▶ Extracted records
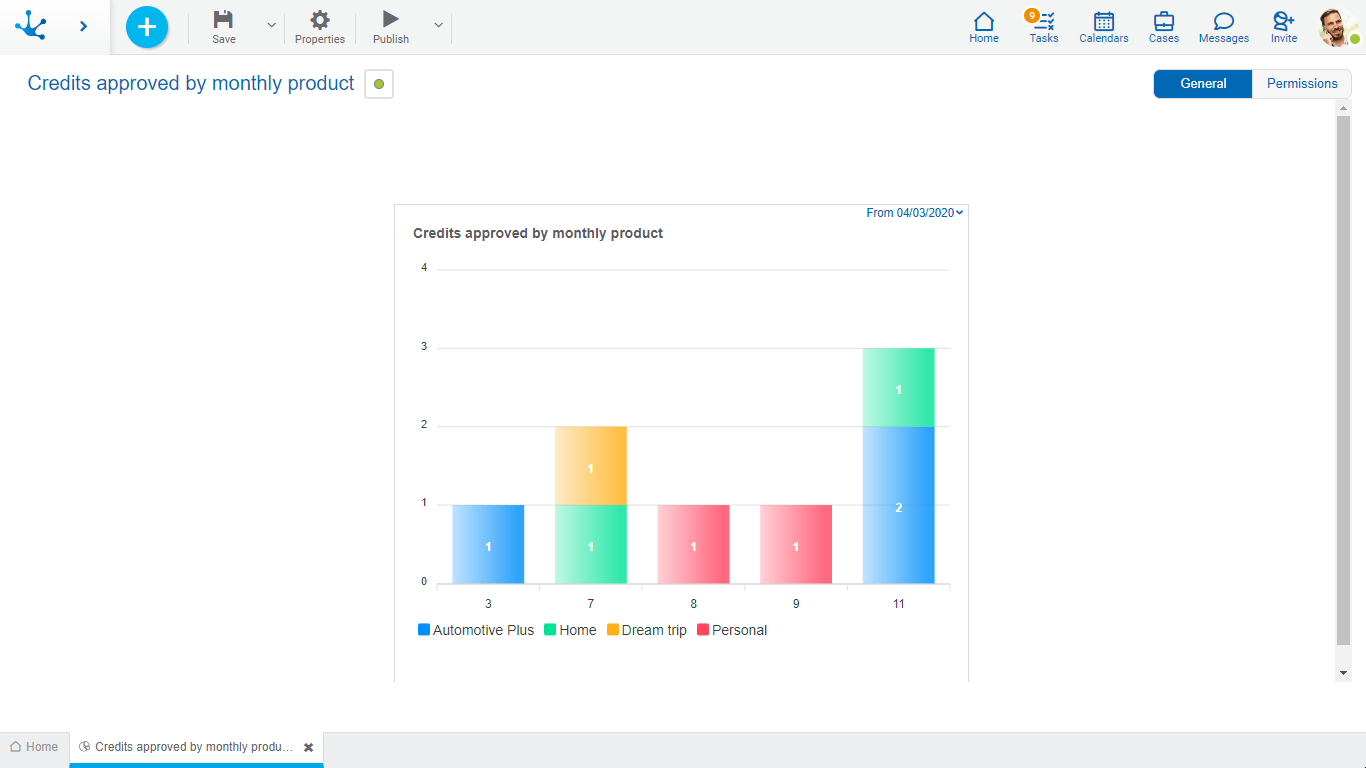Expand the Save options dropdown arrow

(x=271, y=25)
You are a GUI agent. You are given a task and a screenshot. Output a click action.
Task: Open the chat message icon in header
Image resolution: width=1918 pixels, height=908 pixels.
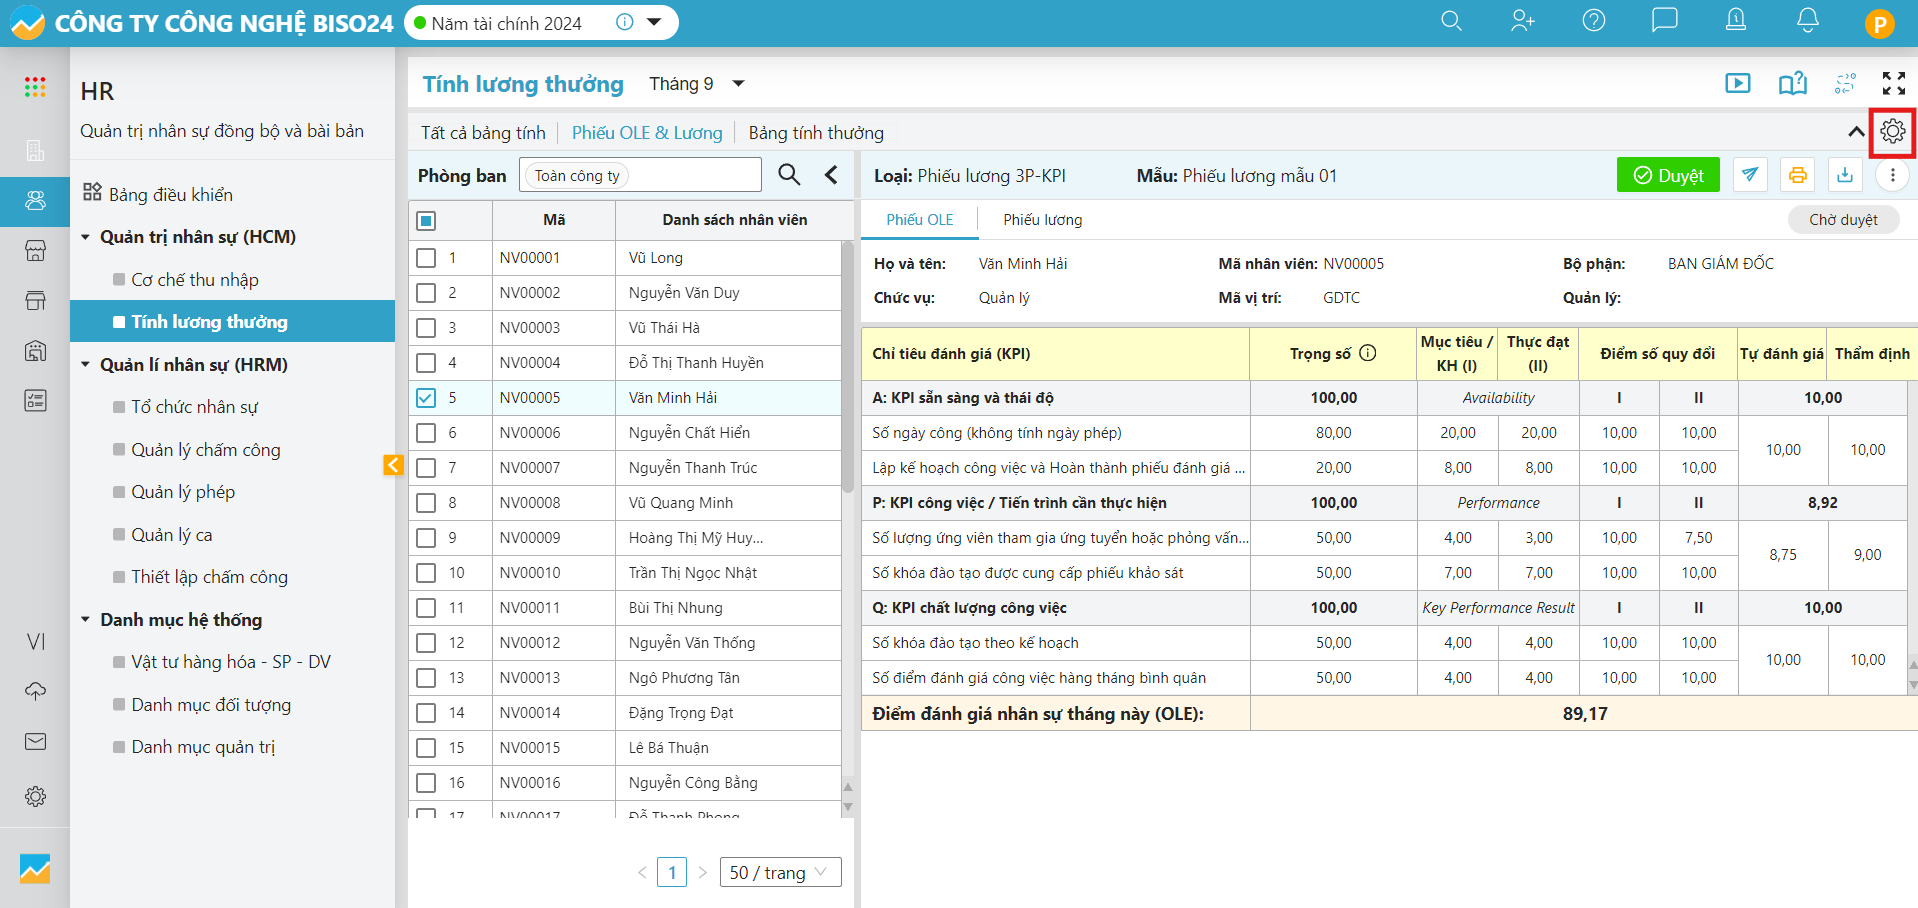(1664, 21)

▶ How to complete this task
Please retype exactly the lines from the line containing "You are a GUI" through the final line of the records above, inclusive, leaving out any pictures.

▶ Solution for this problem
You are a GUI agent. You are given a task and a screenshot. Output a click action.
Task: Open the chat message icon in header
Image resolution: width=1918 pixels, height=908 pixels.
(1664, 21)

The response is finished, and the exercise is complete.